Aber ich hab immer noch keine Zeit für so was.
Sie rief sich ins Gedächtnis, dass ihr höchstens noch ein Monat blieb, und wählte rasch eine beige Hose und einen blauen Pulli mit tiefem Wasserfallausschnitt. Da das Outfit ohne Schuhe albern aussah, schlüpfte sie in ein Paar tabakfarbene Pumps.
Ob der Vampir wohl schon wach war? Ob es zu einer weiteren Unterhaltung – oder Konfrontation – zwischen ihnen kommen würde? Sie fragte sich, ob dieses flattrige Gefühl in ihrem Bauch Hunger war.

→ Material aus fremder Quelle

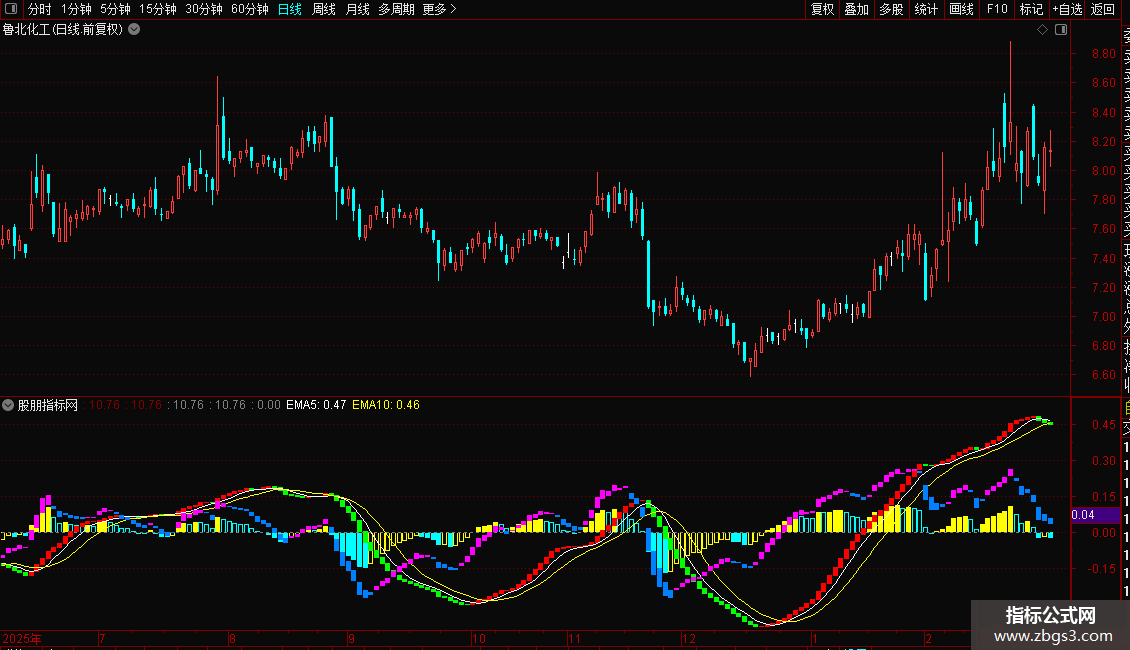The image size is (1130, 650).
Task: Click the 标记 mark tool
Action: [1030, 9]
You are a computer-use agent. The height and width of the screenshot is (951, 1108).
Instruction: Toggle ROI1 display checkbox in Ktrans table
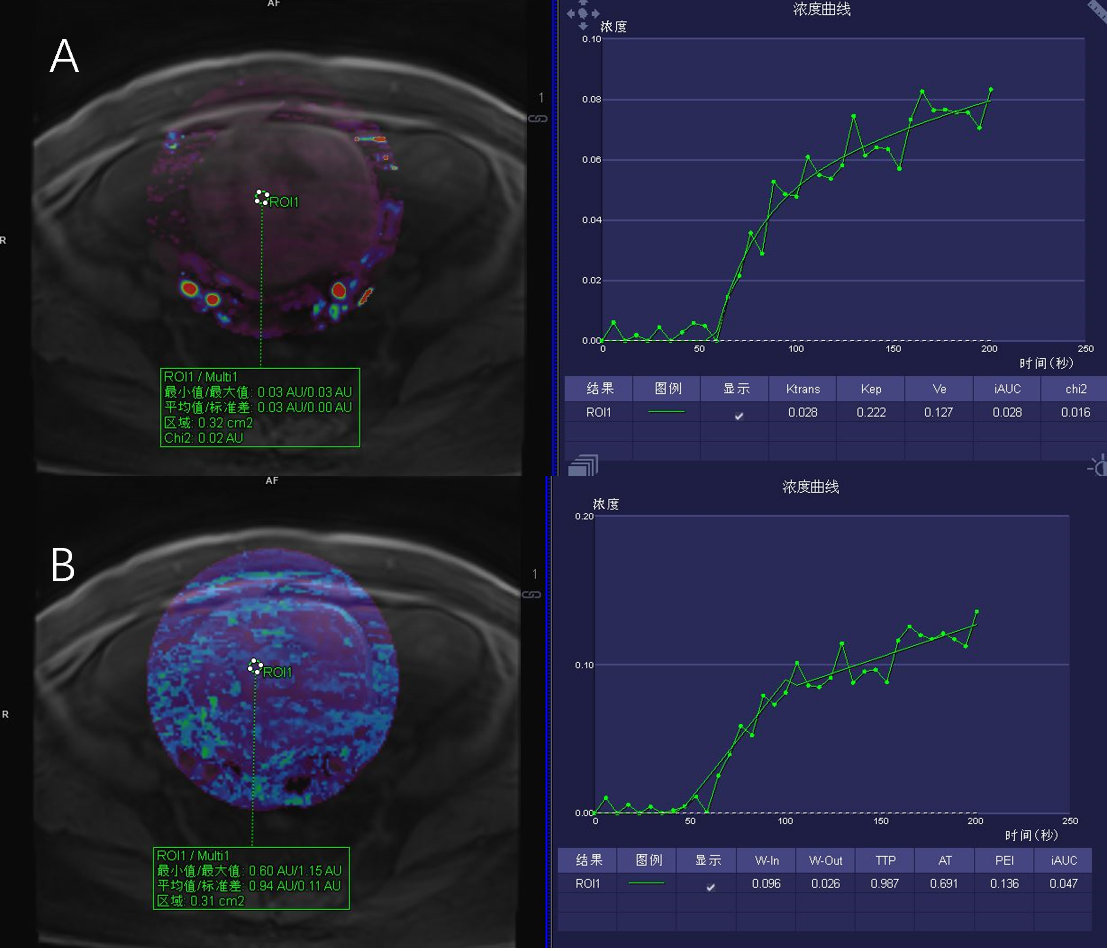739,415
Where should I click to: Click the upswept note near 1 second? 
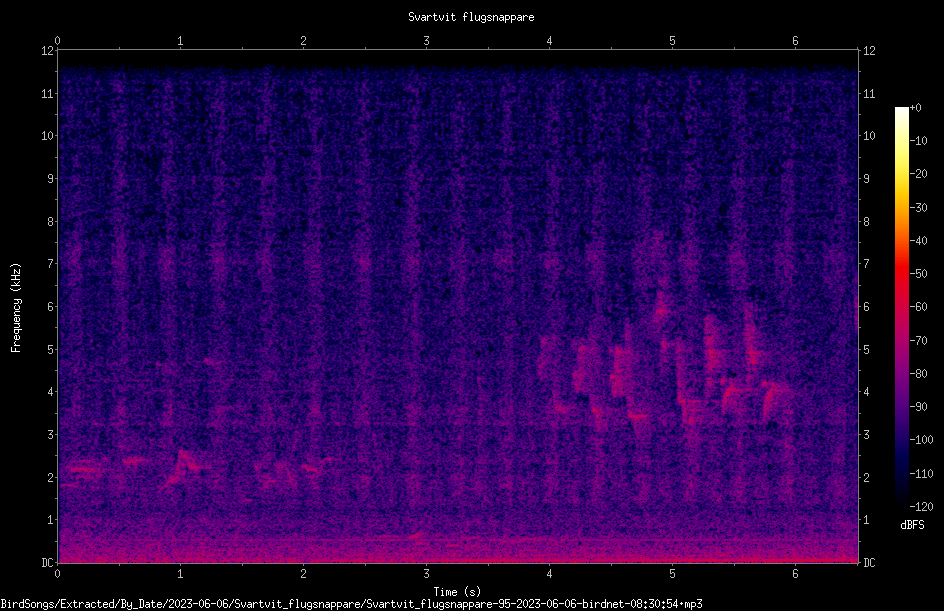coord(182,465)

Oder die Nerven?
Sie flocht sich noch schnell einen Zopf, allerdings nur über ihren Scheitel hinweg, sodass sich die übrigen Locken offen über ihre Schultern ergossen. Nachdem sie kurz über Make-up nachgedacht hatte, entschied sie sich für Lipgloss in einer hellen Nuance.
Da erklang ein donnerndes Gebrüll aus seinem Zimmer. Ein weiteres Brüllen folgte, und noch einmal. Lauter, immer lauter …
Dann Ruhe.
16
Als Lothaire erwachte, lag er auf einer Schneeverwehung. Auch wenn es in New York sicherlich noch Tag war, verströmte der Mond sein gelbes Licht über ihn.
Schlaftranslokation
. Wieder einmal.
Wo zur Hölle bin ich?
Würde das denn jetzt jedes Mal passieren, wenn er schlief?
Sein Blick irrte herum, bis er seinen Aufenthaltsort erkannte. Er kehrte häufig an diesen Ort zurück, mittlerweile gehörte er ihm.
Das Feld, auf dem seine Mutter gestorben war.
Nur zu deutlich erinnerte er sich an Iwanas Tod und die darauf folgende Nacht. An einem ruhigen Abend genau wie diesem hier war er schließlich imstande gewesen, seinen Kokon aus Schnee zu verlassen …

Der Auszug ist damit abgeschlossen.